See corresponding article on page 1175.
It is an article of faith that saturated fat raises LDL cholesterol and
accelerates coronary artery disease, whereas unsaturated fatty acids
have the opposite effect (1, 2). One of the earliest and most
convincing studies of the better efficacy of unsaturated than of
saturated fat in reducing cholesterol and heart disease is the Finnish
Mental Hospital Study conducted in the 12 y between 1959 and 1971. In
this study, the usual high-saturated-fat institutional diet was
compared with an equally high-fat diet in which the saturated fat in
dairy products was replaced with soybean oil and soft margarine and
polyunsaturated fats were used in cooking. Each diet was provided for 6
y and then the alternate diet was provided for the next 6 y (3). After
a comparison of the effects of the 2 diets in both men and women, the
incidence of coronary artery disease was lower by 50% and 65% after the
consumption of polyunsaturated fat in the 2 hospitals.
In this issue of the Journal, Mozaffarian et al (4) report the opposite
association. They found that a higher saturated fat intake is
associated with less progression of coronary artery disease according
to quantitative angiography. How can this paradox be explained? In
food-frequency questionnaires, saturated fat intake is more precisely
estimated than is total fat. If saturated fat is more precisely
estimated, it will associate more strongly in statistical analyses with
the outcome variable, even though other variables-such as total fat
or carbohydrate-could be more relevant physiologically.

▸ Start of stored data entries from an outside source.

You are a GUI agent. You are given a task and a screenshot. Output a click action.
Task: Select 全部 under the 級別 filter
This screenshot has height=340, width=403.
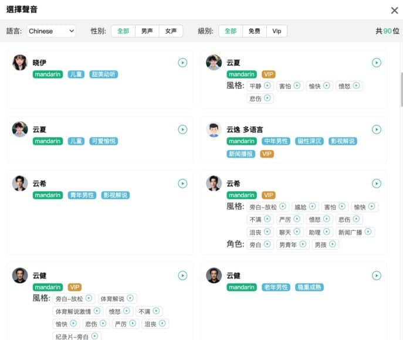tap(230, 31)
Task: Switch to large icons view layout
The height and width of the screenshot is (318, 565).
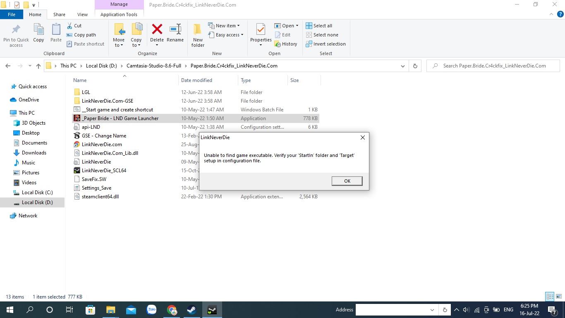Action: coord(558,296)
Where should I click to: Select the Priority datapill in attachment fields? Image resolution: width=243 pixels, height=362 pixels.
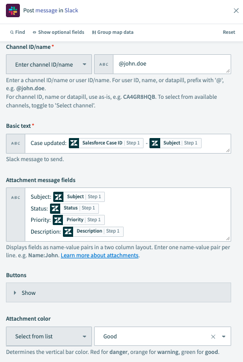click(x=78, y=220)
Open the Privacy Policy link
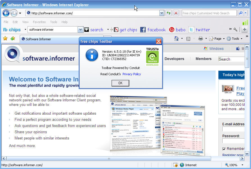The image size is (251, 169). (x=132, y=74)
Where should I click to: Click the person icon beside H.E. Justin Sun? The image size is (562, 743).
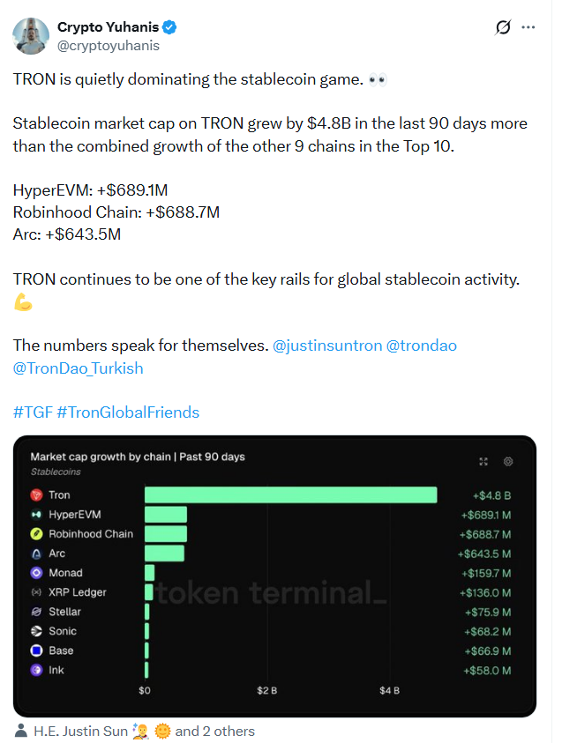tap(21, 731)
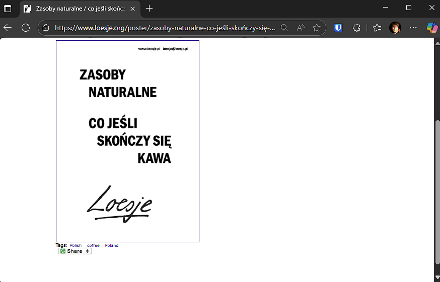
Task: View site information lock icon
Action: (46, 28)
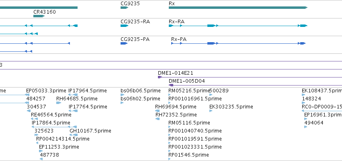Click the CG9235-PA protein glyph

coord(124,43)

We believe
that these possibilities deserve a closer look.
Unlike the diet used in the Finnish Mental Hospital Study, the diet
described by Mozaffarian et al was low in fat, averaging 25% of energy.

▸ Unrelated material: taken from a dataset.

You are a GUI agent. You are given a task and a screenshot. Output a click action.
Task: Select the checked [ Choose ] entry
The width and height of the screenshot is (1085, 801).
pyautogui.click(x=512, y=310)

The study subjects were women with coronary artery disease: most were
hypertensive, many had diabetes (19-31%), their body mass index
(kg/m2) ranged from 29 to 30, and their lipid profile indicated
combined hyperlipidemia (triacylglycerol concentration: 200 mg/dL;
HDL-cholesterol concentration: 40-50 mg/dL; above-average LDL
concentration: 135-141 mg/dL); these characteristics are consistent
with the metabolic syndrome. In addition, two-thirds of these women
were taking sex hormones. The importance of each of these points is
addressed below.
What are the effects of a low-fat, high-carbohydrate diet in comparison
with those of a higher-fat, lower-carbohydrate diet? The response
differs by the 2 main types of hyperlipidemia: simple
hypercholesterolemia and combined hyperlipidemia. In our studies of
simple hypercholesterolemia in men, a fat intake <25% of energy and a
carbohydrate intake >60% of energy was associated with a sustained
increase in triacylglycerol of 40%, a decrease in HDL cholesterol of
3.5%, and no further decrease in LDL in comparison with higher fat
intakes (5). In contrast, a low-fat diet in persons with combined
hyperlipidemia caused no worsening of triacylglycerol or HDL, but
intakes of fat >40% of energy and of carbohydrate <45% of energy for 2
y were associated with a lower triacylglycerol concentration at a
stable weight (6). In the subjects of Mozaffarian et al, a greater
saturated fat intake paralleled a total fat intake, which ranged from
18% to 32% of energy in the first to fourth quartiles. Modest favorable
trends in triacylglycerol and HDL-cholesterol concentrations were
observed with higher fat intakes.
Triacylglycerol and HDL-cholesterol concentrations are stronger
predictors of coronary artery disease in women, whereas the
LDL-cholesterol concentration is a stronger predictor in men (7).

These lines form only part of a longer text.